ENTRIES SHOWN ▸
==================================================
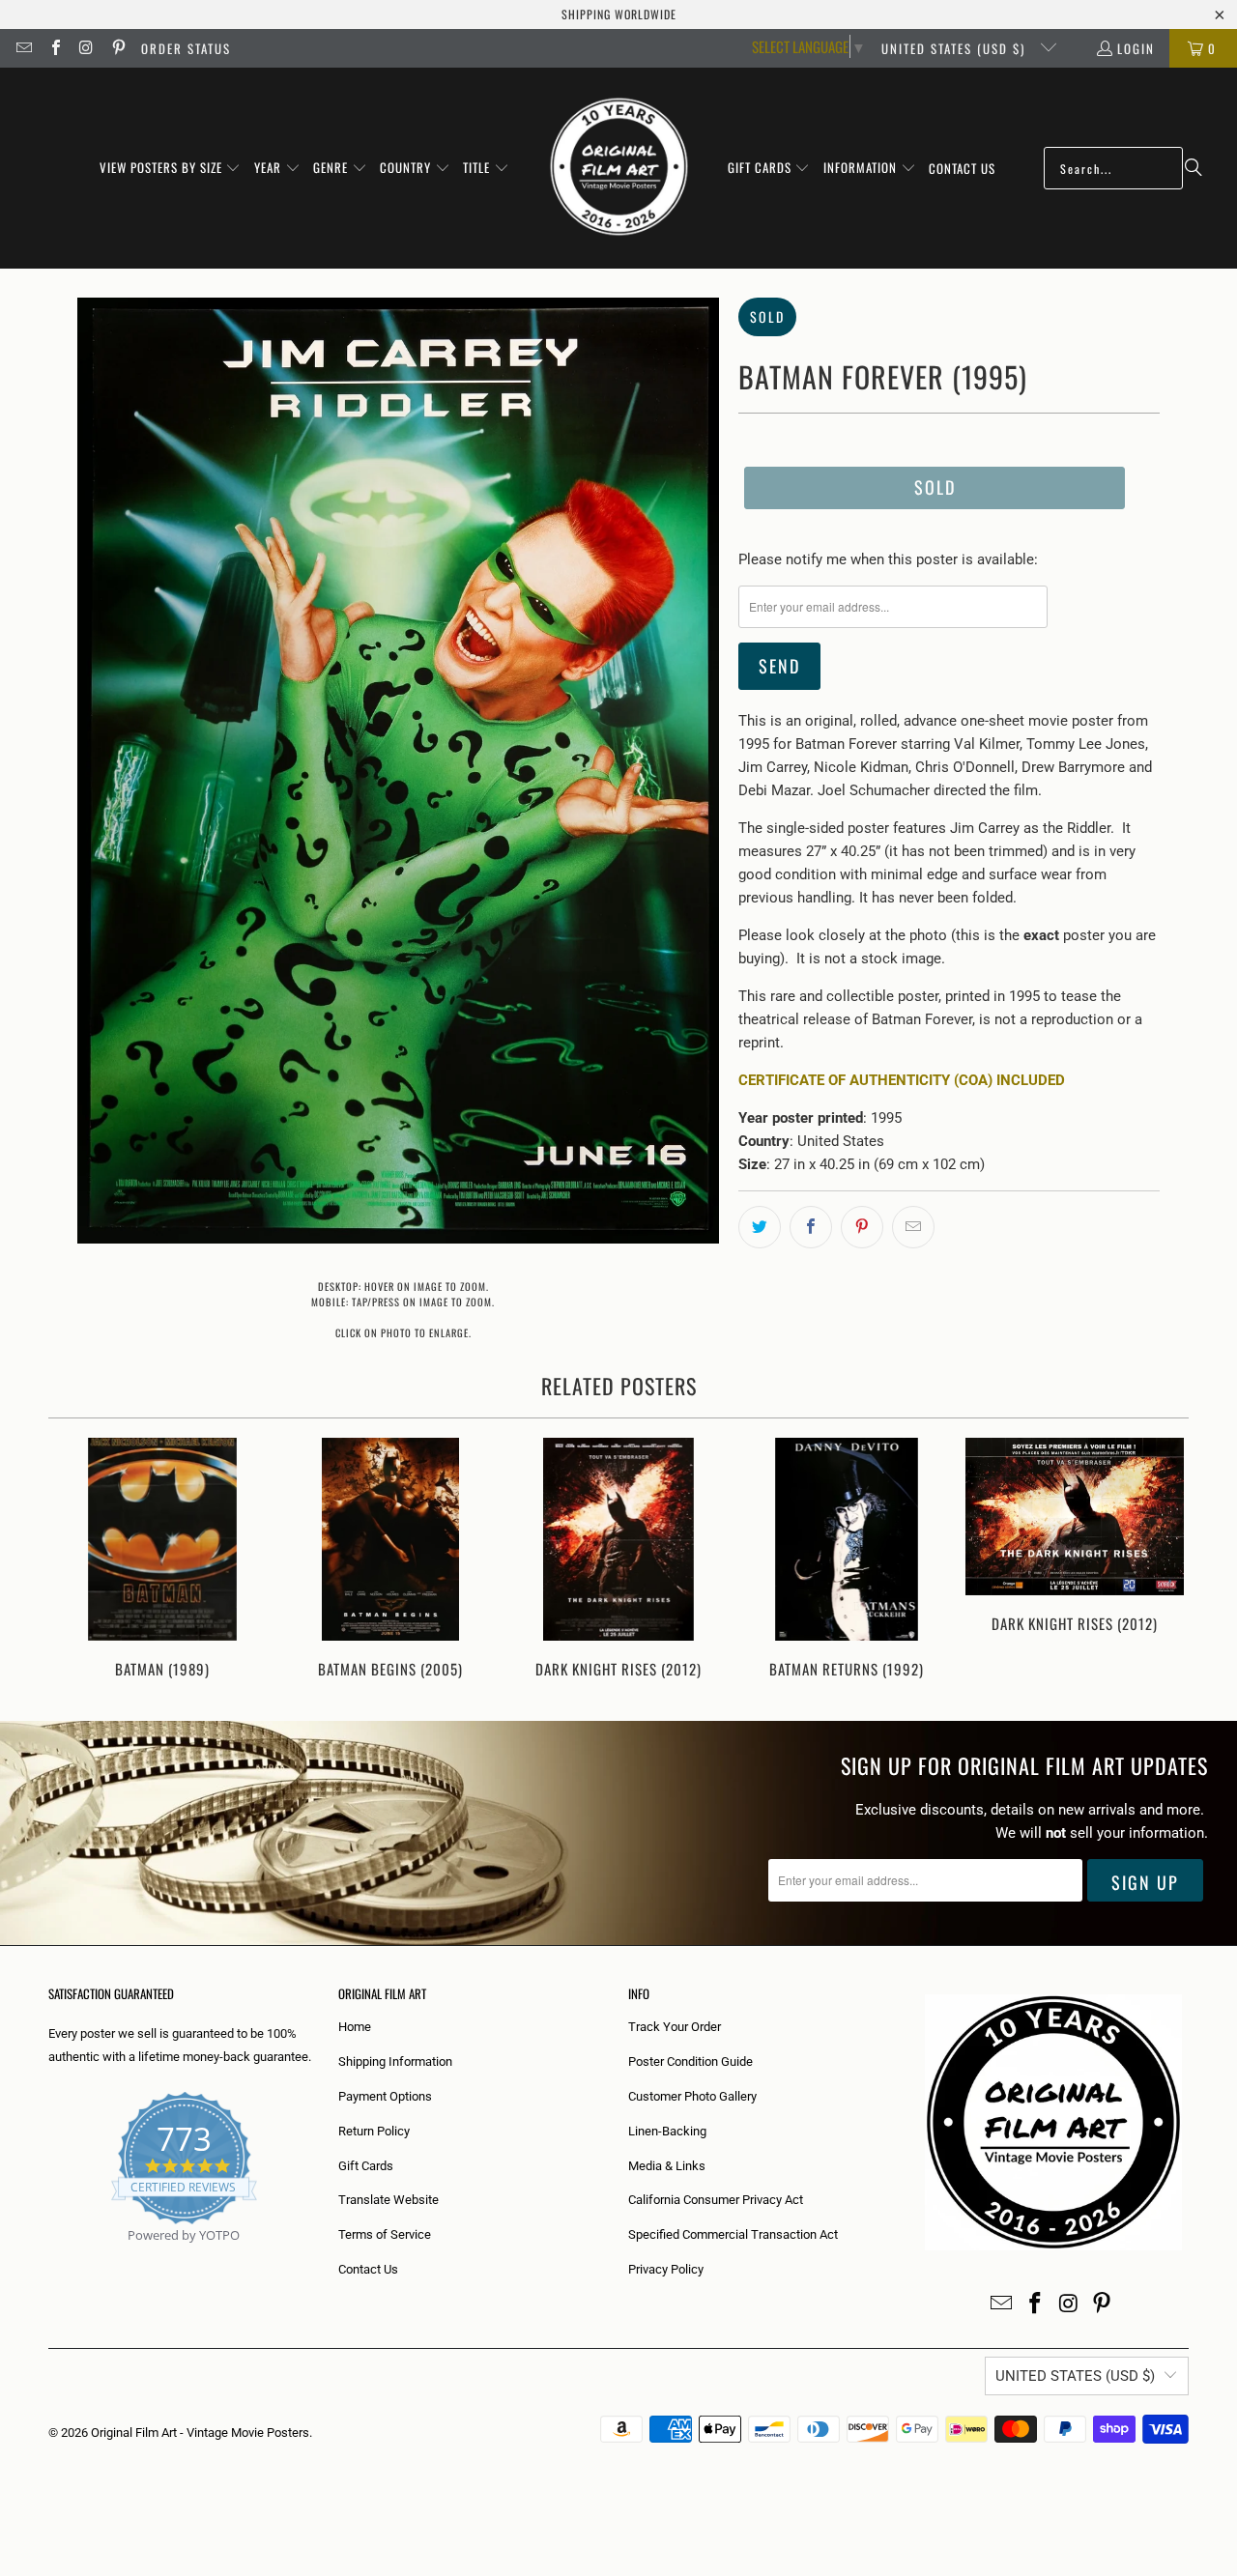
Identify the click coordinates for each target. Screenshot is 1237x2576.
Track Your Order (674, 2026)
==================================================
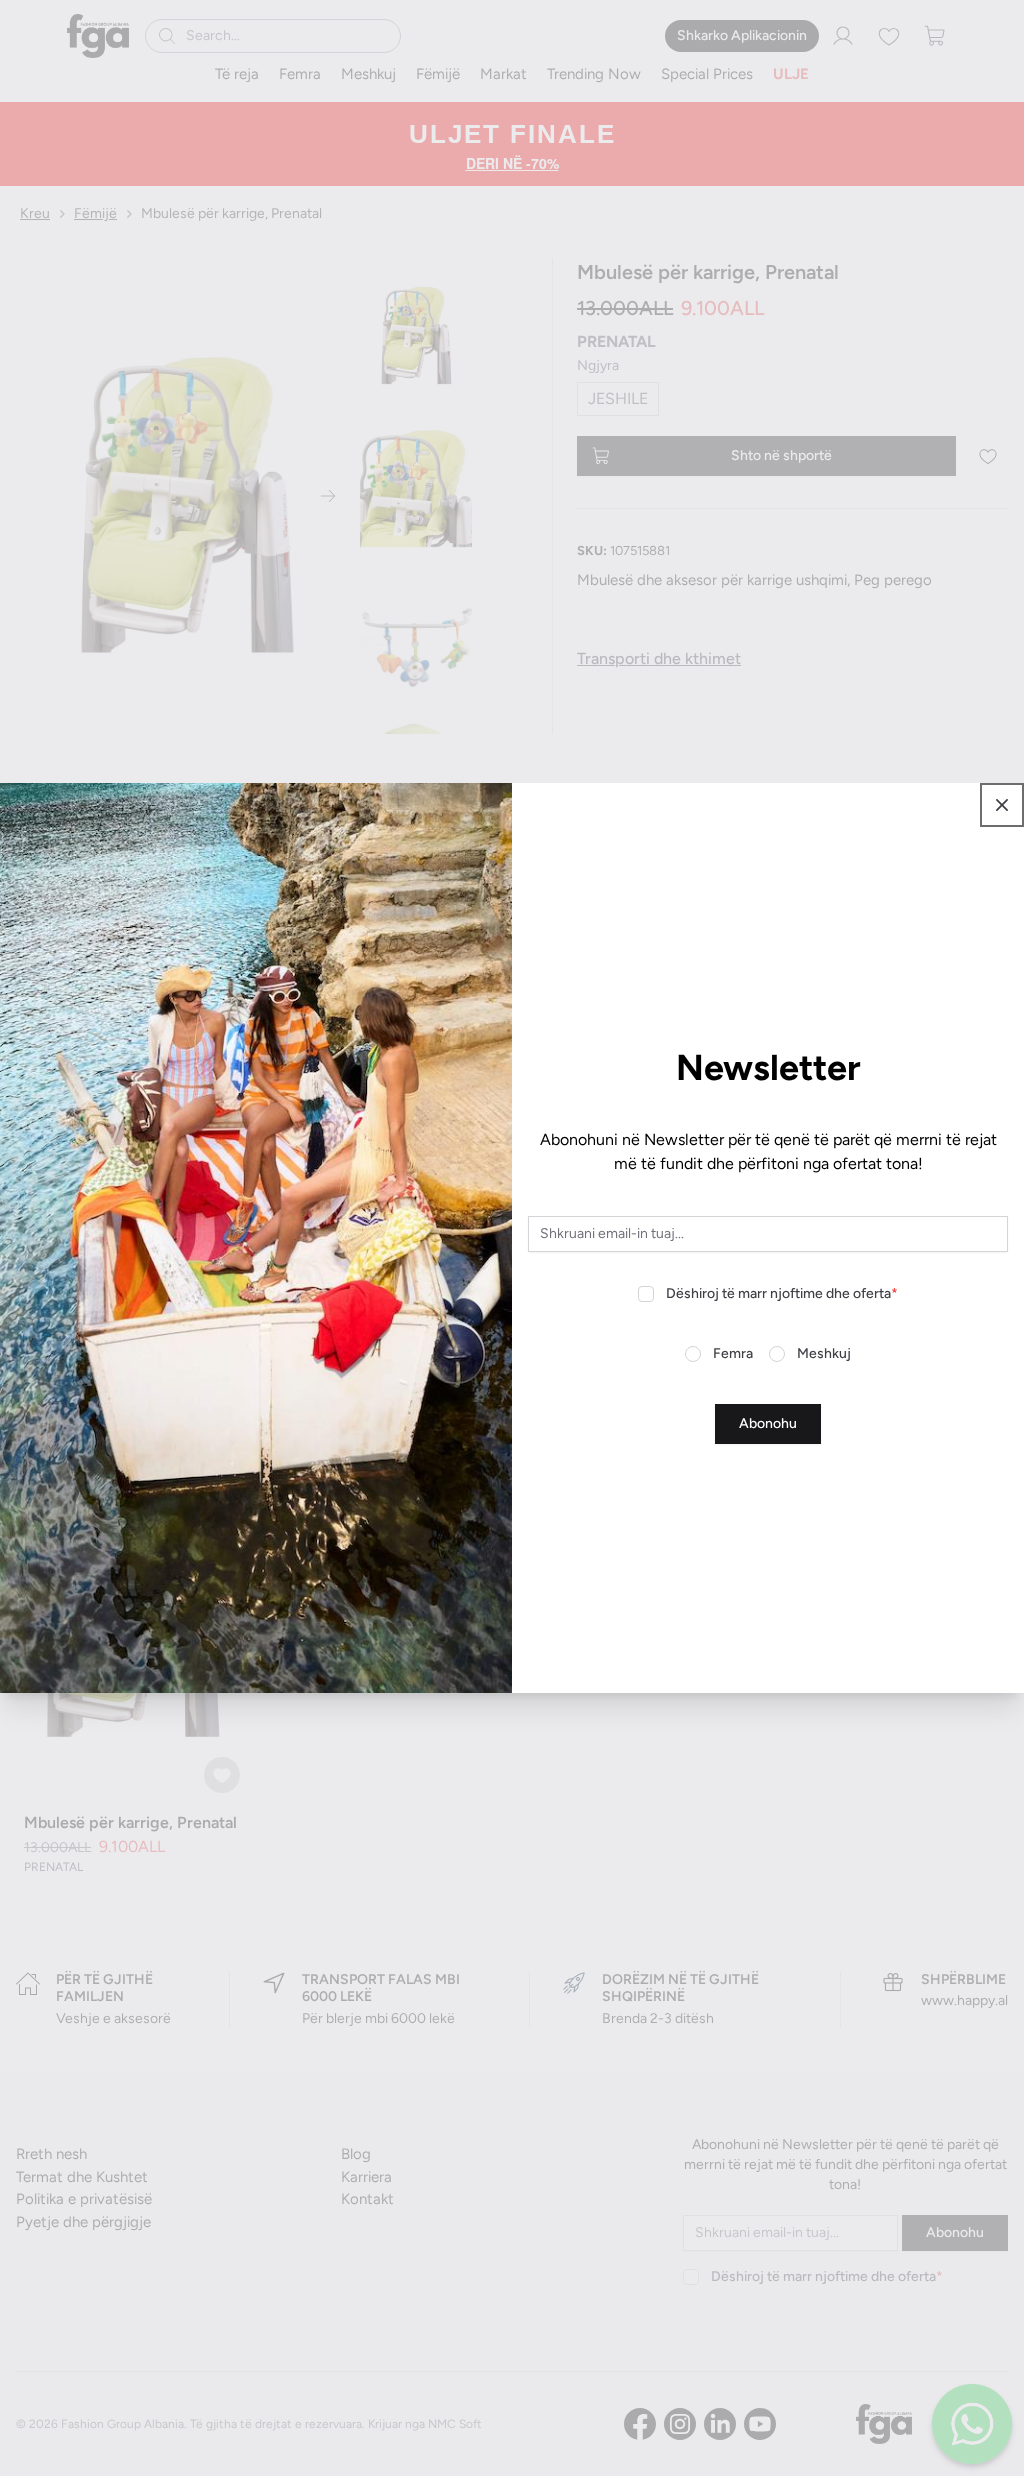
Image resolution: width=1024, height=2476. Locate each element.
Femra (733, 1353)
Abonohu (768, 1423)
==================================================
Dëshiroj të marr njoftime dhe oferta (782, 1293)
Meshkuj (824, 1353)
==================================================
EXERCISE REQUIREMENTS ▸
In the listing above, locate the line containing "Image resolution: width=1024, height=2476." and the line containing "Abonohu (768, 1423)", then transcribe both and every line between them verbatim.

WRITTEN ANSWER ▸
Image resolution: width=1024, height=2476. Locate each element.
Femra (733, 1353)
Abonohu (768, 1423)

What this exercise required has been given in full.